• SET EXERCISE
Update the lines below by replacing "Instruction:" with "Goal:" wherever it occurs, and leave everything else unchanged.

• RECORDS FOR THE TASK
━━━━━━
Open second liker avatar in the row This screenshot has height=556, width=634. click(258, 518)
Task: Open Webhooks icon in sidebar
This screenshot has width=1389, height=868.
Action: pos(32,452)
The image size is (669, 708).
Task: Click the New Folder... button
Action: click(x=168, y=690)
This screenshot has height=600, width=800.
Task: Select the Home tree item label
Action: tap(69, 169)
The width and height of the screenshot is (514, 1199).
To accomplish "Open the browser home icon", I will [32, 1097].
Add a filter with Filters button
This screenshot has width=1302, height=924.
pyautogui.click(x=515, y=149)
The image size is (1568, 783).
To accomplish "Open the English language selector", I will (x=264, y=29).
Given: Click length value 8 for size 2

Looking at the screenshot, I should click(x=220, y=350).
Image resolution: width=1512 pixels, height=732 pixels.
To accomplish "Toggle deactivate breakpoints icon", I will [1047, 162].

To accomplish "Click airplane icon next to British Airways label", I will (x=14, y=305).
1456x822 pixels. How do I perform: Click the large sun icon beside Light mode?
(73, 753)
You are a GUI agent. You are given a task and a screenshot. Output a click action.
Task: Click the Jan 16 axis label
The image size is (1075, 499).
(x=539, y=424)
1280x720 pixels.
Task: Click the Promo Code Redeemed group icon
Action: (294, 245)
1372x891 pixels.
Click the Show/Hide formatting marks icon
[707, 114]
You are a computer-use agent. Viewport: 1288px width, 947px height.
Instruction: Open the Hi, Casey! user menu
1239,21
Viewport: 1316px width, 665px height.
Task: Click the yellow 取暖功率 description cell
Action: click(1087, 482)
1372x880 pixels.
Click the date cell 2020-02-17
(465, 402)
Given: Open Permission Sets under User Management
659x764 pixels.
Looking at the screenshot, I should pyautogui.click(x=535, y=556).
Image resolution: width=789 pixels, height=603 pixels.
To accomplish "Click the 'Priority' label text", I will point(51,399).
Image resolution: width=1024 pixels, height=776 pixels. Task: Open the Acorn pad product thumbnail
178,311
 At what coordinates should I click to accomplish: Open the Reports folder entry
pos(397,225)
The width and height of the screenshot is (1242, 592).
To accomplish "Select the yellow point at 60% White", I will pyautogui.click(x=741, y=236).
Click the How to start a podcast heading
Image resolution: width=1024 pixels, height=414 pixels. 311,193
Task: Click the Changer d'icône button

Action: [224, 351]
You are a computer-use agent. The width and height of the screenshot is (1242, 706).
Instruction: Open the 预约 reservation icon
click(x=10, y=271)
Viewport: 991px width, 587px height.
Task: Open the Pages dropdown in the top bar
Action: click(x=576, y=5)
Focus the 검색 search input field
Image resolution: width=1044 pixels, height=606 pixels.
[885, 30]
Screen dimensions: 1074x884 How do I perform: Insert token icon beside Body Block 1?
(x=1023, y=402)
━━━━━━
• RIGHT ANSWER
Open second liker avatar in the row This screenshot has height=556, width=634. click(258, 518)
Task: Open Webhooks icon in sidebar
This screenshot has width=1389, height=868.
Action: pos(32,452)
The image size is (669, 708).
Task: Click the New Folder... button
Action: click(x=168, y=690)
This screenshot has height=600, width=800.
Task: Select the Home tree item label
Action: tap(69, 169)
The width and height of the screenshot is (514, 1199).
To accomplish "Open the browser home icon", I will [32, 1097].
Add a filter with Filters button
This screenshot has width=1302, height=924.
pyautogui.click(x=515, y=149)
The image size is (1568, 783).
To accomplish "Open the English language selector", I will (x=264, y=29).
Given: Click length value 8 for size 2

Looking at the screenshot, I should click(x=220, y=350).
Image resolution: width=1512 pixels, height=732 pixels.
To accomplish "Toggle deactivate breakpoints icon", I will [1047, 162].

To accomplish "Click airplane icon next to British Airways label", I will (x=14, y=305).
1456x822 pixels. How do I perform: Click the large sun icon beside Light mode?
(73, 753)
You are a GUI agent. You are given a task and a screenshot. Output a click action.
Task: Click the Jan 16 axis label
The image size is (1075, 499).
(x=539, y=424)
1280x720 pixels.
Task: Click the Promo Code Redeemed group icon
Action: (294, 245)
1372x891 pixels.
Click the Show/Hide formatting marks icon
[707, 114]
You are a computer-use agent. Viewport: 1288px width, 947px height.
Goal: Open the Hi, Casey! user menu
1239,21
Viewport: 1316px width, 665px height.
Task: Click the yellow 取暖功率 description cell
Action: click(1087, 482)
1372x880 pixels.
Click the date cell 2020-02-17
(465, 402)
Given: Open Permission Sets under User Management
659x764 pixels.
Looking at the screenshot, I should pyautogui.click(x=535, y=556).
Image resolution: width=789 pixels, height=603 pixels.
To accomplish "Click the 'Priority' label text", I will point(51,399).
Image resolution: width=1024 pixels, height=776 pixels. Task: Open the Acorn pad product thumbnail
178,311
 At what coordinates should I click to accomplish: Open the Reports folder entry
pos(397,225)
The width and height of the screenshot is (1242, 592).
To accomplish "Select the yellow point at 60% White", I will pyautogui.click(x=741, y=236).
Click the How to start a podcast heading
Image resolution: width=1024 pixels, height=414 pixels. 311,193
Task: Click the Changer d'icône button

Action: [224, 351]
You are a computer-use agent. The width and height of the screenshot is (1242, 706).
Goal: Open the 预约 reservation icon
click(x=10, y=271)
Viewport: 991px width, 587px height.
Task: Open the Pages dropdown in the top bar
Action: click(x=576, y=5)
Focus the 검색 search input field
Image resolution: width=1044 pixels, height=606 pixels.
[885, 30]
Screen dimensions: 1074x884 How do I perform: Insert token icon beside Body Block 1?
(x=1023, y=402)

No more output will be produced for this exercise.